The records Block Start

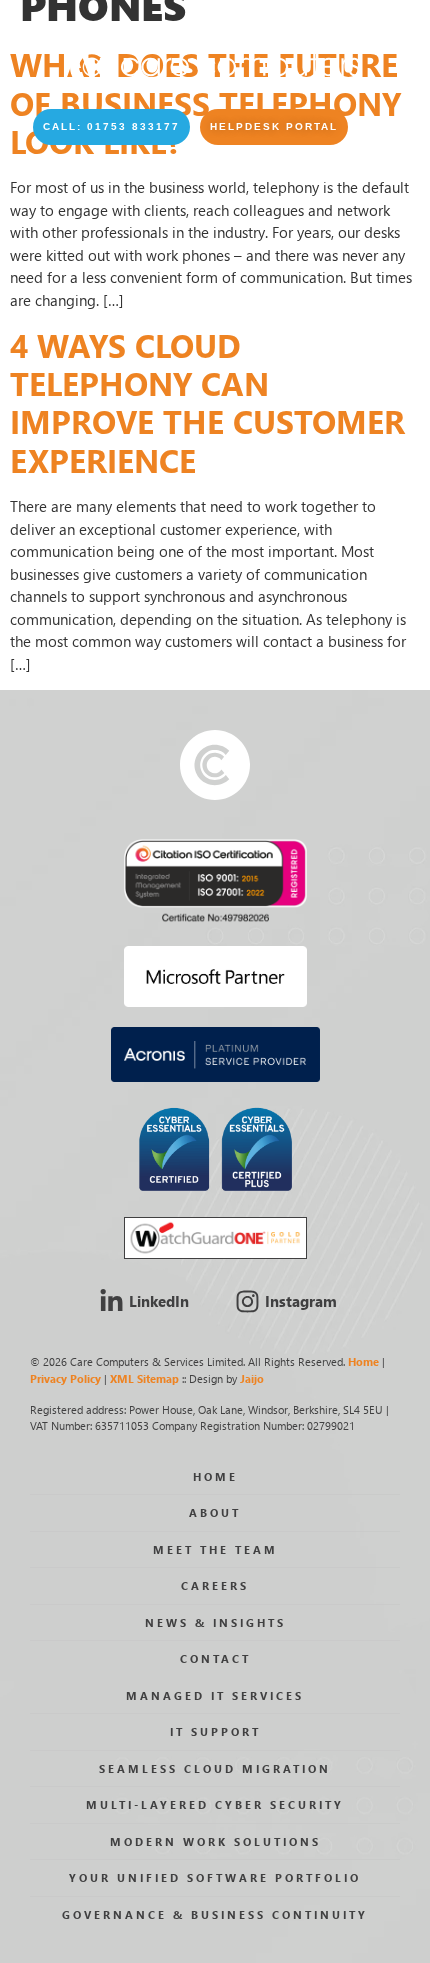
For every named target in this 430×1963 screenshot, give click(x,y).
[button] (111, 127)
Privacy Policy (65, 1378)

The records Block End
The records Block Start

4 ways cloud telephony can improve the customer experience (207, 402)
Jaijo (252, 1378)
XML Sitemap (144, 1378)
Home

The records Block End

■ Task description ■
From the line that has "For every named" through the line that has "Privacy Policy (65, 1378)", copy every line exactly as it appears above, and leave out all others.

■ Answer for this exercise ■
For every named target in this 430×1963 screenshot, give click(x,y).
[button] (111, 127)
Privacy Policy (65, 1378)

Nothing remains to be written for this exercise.